▸ Excerpt to read
* * * * * * * * *
Safe Sponsor Act will close border loopholes, fight human trafficking

Courtesy photo

The Biden administration’s open-border policies have incentivized more illegal immigration — threatening both the safety and security of American citizens. As the flow of illegal aliens and illicit drugs increases across our southern border, Congress must act to close loopholes in our immigration system that allow this humanitarian and national security crisis to persist.

U.S. Customs and Border Patrol recently released updated statistics showing 164,973 border encounters occurred during the month of February. This amounts to a 63 percent increase compared to February of last year—a month in which border encounters had already tripled those reported in 2020.

In the last full year of President Trump’s term, the United States averaged about 38,000 border encounters per month. By contrast, that number has risen to 175,000 encounters per month under President Biden. In fact, we haven’t had a month with fewer than 100,000 encounters since before Joe Biden became president.

While these numbers are enough to make your head spin, the picture they paint is clear: Illegal immigration is up, and it’s rising at a faster rate than any time in recent memory. To deny that this is a crisis is to deny reality.

Illegal immigration propagates a system whereby drug smuggling, extortion, and human trafficking run rampant across our communities.

Equally as striking as the sheer number of illegal aliens pouring across our southern border are the glaring oversights made by federal agencies which allow human traffickers and other criminal elements to operate freely inside the United States.

Upon learning of the Biden administration’s covert operations to transport migrant children to airports in Pennsylvania, our team contacted both Immigration and Customs Enforcement (ICE) and the Department of Health and Human Services (HHS) for more information.

Over the course of these discussions, we discovered not only that these “ghost flights” are indeed occurring in states across the country, but also that the procedures for transferring custody of these children were ripe for exploitation by human traffickers.
* * * * * * * * *
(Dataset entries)
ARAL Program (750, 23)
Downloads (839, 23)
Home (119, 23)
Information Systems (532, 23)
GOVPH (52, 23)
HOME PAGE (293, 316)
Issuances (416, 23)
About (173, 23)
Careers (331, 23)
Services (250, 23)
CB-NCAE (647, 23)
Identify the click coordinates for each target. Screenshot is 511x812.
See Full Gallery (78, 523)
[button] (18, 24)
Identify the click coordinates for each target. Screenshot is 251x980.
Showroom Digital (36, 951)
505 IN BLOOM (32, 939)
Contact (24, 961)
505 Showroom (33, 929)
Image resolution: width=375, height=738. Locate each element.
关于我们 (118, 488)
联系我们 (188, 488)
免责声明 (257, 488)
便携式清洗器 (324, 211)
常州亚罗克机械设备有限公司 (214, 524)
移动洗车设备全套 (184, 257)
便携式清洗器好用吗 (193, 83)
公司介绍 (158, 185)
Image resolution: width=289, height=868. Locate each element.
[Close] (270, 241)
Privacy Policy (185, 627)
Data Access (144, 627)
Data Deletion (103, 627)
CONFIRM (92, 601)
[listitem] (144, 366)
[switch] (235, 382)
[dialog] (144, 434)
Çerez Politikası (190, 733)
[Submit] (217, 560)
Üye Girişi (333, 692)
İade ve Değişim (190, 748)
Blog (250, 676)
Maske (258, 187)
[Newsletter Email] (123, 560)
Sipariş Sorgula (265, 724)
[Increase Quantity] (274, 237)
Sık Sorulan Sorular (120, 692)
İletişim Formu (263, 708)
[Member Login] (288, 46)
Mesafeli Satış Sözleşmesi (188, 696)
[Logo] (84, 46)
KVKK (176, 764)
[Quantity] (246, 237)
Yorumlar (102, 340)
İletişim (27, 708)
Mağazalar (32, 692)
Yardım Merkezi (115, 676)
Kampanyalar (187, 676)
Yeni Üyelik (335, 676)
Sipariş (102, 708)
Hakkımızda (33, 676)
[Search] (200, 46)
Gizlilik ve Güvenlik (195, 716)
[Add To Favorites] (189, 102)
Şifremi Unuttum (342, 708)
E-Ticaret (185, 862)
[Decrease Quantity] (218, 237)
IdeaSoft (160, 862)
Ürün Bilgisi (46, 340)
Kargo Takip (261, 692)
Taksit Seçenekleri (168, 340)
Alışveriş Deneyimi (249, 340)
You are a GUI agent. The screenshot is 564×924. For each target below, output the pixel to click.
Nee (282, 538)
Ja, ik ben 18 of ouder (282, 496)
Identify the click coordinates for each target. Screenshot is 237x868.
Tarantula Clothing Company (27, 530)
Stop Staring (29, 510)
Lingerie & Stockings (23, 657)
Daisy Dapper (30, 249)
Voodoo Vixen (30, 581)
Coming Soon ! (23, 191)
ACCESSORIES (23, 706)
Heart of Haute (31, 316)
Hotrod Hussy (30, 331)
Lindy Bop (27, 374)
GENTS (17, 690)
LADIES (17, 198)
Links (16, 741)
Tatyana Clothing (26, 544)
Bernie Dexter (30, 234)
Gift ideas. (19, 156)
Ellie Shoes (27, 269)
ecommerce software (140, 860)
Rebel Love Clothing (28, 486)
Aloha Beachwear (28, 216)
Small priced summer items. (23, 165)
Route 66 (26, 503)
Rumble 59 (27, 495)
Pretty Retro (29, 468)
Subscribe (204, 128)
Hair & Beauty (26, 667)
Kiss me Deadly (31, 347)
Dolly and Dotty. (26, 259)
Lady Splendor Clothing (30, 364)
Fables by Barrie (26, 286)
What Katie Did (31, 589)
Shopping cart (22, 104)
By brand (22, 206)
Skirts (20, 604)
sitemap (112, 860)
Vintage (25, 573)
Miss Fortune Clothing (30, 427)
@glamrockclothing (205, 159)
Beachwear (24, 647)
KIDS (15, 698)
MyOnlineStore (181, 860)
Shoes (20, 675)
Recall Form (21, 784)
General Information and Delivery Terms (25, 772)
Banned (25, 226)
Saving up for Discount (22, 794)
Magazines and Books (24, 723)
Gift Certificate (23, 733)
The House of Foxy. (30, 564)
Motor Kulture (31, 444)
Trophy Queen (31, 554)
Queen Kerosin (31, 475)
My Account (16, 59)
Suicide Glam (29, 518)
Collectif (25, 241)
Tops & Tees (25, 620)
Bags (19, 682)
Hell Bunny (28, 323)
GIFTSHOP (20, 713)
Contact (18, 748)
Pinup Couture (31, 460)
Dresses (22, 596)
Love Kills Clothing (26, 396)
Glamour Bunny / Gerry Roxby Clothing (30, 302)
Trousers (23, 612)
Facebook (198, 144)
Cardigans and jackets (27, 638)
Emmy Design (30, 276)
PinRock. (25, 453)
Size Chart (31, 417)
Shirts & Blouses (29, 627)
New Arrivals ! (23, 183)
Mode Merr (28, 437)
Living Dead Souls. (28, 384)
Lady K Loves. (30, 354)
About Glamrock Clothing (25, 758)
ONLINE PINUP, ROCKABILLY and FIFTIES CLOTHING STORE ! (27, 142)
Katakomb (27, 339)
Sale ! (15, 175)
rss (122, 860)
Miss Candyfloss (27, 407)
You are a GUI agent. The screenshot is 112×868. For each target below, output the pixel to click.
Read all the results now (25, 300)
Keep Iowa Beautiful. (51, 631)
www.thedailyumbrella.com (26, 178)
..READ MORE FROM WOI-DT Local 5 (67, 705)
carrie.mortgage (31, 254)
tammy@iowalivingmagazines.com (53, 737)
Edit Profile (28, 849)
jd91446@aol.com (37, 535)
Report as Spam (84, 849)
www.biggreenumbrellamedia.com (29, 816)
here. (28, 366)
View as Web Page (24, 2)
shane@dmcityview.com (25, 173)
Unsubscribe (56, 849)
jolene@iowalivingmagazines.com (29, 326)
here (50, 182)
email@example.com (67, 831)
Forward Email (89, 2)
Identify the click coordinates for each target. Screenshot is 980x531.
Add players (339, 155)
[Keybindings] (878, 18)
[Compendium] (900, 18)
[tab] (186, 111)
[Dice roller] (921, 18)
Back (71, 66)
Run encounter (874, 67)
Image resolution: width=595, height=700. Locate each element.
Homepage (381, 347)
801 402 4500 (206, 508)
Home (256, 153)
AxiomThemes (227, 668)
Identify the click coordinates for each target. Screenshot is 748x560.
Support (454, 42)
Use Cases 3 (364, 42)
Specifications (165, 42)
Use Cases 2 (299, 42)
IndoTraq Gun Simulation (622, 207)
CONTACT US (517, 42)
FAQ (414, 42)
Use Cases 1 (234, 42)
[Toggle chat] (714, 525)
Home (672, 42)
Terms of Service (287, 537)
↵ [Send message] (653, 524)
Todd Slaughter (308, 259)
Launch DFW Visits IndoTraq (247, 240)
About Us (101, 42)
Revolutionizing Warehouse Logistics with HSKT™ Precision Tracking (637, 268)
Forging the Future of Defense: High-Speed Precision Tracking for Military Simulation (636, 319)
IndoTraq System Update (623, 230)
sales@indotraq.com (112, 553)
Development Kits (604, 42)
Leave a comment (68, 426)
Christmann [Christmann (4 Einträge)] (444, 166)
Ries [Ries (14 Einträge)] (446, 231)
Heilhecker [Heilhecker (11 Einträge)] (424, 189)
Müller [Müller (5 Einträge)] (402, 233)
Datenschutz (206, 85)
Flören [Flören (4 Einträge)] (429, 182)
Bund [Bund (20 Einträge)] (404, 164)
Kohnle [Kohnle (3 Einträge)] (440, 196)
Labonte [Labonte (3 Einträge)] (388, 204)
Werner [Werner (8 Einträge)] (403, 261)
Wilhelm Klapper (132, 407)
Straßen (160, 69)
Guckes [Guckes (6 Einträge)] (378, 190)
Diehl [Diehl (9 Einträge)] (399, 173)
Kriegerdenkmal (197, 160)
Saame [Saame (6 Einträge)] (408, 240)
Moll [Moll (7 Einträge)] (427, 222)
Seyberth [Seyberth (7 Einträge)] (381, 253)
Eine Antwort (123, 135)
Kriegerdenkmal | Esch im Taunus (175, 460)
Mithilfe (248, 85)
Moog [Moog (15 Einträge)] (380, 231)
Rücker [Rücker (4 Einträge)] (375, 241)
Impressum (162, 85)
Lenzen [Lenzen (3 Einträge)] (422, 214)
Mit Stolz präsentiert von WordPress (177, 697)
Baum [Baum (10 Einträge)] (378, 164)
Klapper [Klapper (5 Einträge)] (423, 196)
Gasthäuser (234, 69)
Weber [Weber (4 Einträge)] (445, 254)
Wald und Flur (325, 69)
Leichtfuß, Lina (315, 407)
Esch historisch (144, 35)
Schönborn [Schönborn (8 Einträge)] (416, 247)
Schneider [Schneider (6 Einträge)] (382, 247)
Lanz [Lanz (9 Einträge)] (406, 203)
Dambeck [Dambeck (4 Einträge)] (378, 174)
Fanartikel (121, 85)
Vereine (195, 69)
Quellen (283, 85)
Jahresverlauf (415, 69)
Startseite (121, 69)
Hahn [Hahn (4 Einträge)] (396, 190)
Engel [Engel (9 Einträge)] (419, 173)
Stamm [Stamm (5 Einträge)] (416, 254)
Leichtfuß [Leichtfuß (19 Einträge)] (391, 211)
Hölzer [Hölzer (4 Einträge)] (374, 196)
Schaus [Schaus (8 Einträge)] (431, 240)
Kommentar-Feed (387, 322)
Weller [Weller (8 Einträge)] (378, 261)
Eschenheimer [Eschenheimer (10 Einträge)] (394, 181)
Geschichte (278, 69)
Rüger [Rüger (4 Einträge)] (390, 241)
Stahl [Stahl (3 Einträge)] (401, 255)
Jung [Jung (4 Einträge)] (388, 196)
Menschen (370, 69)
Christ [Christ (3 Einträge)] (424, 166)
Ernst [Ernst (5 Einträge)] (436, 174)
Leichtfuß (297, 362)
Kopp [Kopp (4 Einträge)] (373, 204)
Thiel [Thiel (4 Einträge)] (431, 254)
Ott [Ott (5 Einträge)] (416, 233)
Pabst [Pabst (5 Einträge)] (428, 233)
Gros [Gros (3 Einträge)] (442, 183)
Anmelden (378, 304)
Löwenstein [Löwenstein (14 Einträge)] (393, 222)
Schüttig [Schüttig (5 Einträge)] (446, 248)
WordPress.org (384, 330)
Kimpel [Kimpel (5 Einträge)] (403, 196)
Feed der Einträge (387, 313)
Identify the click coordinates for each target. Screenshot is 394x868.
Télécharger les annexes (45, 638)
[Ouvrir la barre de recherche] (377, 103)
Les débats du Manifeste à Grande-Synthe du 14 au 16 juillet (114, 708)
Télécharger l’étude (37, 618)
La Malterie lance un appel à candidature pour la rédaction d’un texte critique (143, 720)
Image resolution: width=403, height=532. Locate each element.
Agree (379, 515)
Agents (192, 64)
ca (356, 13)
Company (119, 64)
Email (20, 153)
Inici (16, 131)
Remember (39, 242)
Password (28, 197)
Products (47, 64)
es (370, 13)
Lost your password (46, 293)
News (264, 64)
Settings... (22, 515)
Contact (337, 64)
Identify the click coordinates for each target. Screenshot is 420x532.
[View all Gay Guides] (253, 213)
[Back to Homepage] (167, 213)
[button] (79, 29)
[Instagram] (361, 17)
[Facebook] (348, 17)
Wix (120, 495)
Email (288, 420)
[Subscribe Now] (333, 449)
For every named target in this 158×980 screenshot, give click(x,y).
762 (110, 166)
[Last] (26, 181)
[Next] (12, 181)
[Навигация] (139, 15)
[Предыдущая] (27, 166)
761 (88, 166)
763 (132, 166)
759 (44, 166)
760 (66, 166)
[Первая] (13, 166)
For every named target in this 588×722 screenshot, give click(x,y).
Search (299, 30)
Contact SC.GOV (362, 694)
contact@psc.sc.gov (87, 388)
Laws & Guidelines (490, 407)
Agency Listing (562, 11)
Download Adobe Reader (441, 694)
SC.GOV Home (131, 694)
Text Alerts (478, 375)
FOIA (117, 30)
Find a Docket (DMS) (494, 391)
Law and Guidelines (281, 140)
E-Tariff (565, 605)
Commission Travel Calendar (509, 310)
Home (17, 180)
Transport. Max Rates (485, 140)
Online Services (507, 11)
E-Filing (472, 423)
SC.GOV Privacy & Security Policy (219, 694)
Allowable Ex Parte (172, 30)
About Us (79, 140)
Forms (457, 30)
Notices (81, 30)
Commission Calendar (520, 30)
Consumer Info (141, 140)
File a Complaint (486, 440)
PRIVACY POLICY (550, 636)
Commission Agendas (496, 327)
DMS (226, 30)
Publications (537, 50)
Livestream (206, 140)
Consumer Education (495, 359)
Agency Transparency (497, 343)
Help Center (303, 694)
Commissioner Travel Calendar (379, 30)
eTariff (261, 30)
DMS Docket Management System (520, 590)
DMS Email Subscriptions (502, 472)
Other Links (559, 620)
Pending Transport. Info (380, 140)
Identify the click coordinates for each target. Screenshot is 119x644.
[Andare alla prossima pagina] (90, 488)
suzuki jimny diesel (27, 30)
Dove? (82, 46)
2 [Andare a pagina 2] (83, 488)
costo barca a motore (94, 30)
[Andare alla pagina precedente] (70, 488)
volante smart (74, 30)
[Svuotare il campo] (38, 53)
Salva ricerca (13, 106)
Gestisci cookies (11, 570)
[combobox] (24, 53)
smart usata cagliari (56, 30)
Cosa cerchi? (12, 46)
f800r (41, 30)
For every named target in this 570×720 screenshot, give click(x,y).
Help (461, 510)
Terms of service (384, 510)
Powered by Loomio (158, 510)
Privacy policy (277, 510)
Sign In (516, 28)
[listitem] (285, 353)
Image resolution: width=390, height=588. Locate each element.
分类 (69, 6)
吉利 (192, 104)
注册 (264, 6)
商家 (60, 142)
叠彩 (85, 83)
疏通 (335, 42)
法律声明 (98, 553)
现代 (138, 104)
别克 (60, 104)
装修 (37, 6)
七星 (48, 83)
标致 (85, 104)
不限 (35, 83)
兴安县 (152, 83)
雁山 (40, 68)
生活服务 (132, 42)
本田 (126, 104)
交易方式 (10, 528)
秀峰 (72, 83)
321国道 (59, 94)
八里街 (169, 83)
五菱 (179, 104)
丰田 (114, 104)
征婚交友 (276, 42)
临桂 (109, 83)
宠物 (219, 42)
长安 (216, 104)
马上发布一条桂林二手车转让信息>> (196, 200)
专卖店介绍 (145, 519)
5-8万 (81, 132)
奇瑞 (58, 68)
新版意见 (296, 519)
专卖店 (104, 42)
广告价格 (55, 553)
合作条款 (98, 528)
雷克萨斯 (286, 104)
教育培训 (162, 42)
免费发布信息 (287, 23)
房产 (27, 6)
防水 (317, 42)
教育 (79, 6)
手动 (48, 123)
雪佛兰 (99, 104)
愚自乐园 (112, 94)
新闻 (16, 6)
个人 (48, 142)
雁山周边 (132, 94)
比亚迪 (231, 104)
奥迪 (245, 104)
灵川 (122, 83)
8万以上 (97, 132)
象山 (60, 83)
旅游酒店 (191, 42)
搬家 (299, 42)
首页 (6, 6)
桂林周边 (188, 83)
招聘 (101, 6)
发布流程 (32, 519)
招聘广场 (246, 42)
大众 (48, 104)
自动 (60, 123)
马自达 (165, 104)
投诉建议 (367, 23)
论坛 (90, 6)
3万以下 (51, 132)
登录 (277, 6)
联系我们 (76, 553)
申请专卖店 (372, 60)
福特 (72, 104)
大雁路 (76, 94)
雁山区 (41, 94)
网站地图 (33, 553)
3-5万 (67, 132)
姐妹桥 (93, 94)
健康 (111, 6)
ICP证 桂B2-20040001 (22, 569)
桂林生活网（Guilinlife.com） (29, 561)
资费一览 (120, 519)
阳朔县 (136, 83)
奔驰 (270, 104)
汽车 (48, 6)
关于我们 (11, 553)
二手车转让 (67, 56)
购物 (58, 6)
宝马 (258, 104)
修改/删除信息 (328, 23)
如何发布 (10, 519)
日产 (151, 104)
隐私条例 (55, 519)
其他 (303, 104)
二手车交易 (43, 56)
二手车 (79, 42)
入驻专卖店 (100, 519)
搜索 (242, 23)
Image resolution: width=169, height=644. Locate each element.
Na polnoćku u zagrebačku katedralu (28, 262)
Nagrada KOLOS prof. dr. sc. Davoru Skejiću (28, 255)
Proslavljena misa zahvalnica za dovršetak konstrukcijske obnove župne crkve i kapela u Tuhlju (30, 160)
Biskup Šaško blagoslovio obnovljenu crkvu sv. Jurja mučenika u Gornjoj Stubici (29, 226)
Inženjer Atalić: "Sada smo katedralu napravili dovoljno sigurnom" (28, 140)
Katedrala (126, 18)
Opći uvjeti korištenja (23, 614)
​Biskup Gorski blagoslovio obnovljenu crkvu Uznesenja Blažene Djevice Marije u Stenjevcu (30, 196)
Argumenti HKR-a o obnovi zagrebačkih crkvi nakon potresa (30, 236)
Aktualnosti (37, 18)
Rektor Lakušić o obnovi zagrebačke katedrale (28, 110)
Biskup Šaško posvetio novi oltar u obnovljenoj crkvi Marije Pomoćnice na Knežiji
* * * * * * * * *
▸ Exercise set
1 - Extract the stretch of the Safe Sponsor Act article from "In the last" through "to deny reality.".
2 - In one to three sentences, explain why the team contacted ICE and HHS, according to the Safe Sponsor Act article.
3 - According to the Safe Sponsor Act article, how many border encounters occurred during the month of February?

▸ Exercise answers
1 -
In the last full year of President Trump’s term, the United States averaged about 38,000 border encounters per month. By contrast, that number has risen to 175,000 encounters per month under President Biden. In fact, we haven’t had a month with fewer than 100,000 encounters since before Joe Biden became president.

While these numbers are enough to make your head spin, the picture they paint is clear: Illegal immigration is up, and it’s rising at a faster rate than any time in recent memory. To deny that this is a crisis is to deny reality.

2 - The team reached out to both agencies for more information after learning of the Biden administration's covert operations to transport migrant children to airports in Pennsylvania.

3 - 164,973 border encounters occurred in February.